A traspiés, sube Quisco, delante
de mí la cuesta arriba. Los pantalones anchos y flojos, se le lían entre las
piernas. De vez en cuando se para, suelta la maleta, se tira a puñadas de los pantalones
que se le caen y me mira con un tic en el cuello. Por detrás de las persianas
me siento observada. De pronto, por una destartalada bocacalle aparece corriendo un cerdo, que
medio nos atropella, y detrás un hombre que le grita: ¡me cago en la madre que
te parió! ¡Hijo de puta cerdo! Quisco se asusta, me mira y exclama:¡bicho gordo!
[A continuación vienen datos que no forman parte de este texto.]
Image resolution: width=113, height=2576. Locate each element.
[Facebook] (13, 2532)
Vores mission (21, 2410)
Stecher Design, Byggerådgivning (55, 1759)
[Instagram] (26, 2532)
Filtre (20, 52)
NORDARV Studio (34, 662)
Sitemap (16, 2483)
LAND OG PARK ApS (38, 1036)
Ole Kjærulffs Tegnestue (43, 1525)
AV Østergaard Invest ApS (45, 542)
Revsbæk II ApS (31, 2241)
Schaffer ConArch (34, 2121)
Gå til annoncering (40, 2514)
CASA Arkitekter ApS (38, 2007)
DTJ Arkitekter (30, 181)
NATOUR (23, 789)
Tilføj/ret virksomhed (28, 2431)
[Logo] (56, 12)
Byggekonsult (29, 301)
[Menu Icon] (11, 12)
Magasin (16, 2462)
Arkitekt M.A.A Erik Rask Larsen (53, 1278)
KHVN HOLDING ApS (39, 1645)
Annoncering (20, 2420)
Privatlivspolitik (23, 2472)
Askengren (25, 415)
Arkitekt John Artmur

La casa de Manuela es un caserón
lleno de remiendos Por las ventanas, recién pintadas salen gitanillas de todos
los colores, y en el balcón de en medio, seca y polvorienta, una palma atada
con dos lazos. Por entretejido artístico se nota que correspondió al hermano
mayor de alguna cofradía de ola Semana Santa
Hay que hacer un trabajito hasta
subir a la casa de La Manuela, que está a tres escalones altos de la calle, o mejor dicho, de la plaza. A un lado y a otro de los
escalones, la Manuela tiene arregladitos unos arriates con rosales, hierbabuena
y unas matas de dompedros pasaditas ya, pero que todavía verdean, jazmines y
una dama de noche. Los escalones, de losas viejas, están repintados de polvos
colorados que les dan un tono azafranado, y las juntas, de blanco, que da pena
pisarlas por lo brillosas y cuidadas que se ven. Los zócalos, repellaos a
borbotones, en un verde limón que contrasta con la blancura casi luminosa del
resto de la fachada, cargada de manos de cal.
A zancadas sube Quisco,
arrastrando la maleta. Unos niños, que juegan a los “sansones” en la esquina
tiran uno hacia Quisco y gritan: ¡Quiscooo...! ¿Qué haces...? Quisco no
contesta. Se para, suelta las maleta y se saca una china de las alpargatas.
La Manuela se ha quedado dormida
con la radio puesta. Parece un tonelillo, allí, dejada caer en el sofá. ¡Manuelaas! -grita Quisco-. La Manuela se despierta de un sobresalto y exclama: ¡coño, que no estoy sorda, que tienes voz de cántaro vacío!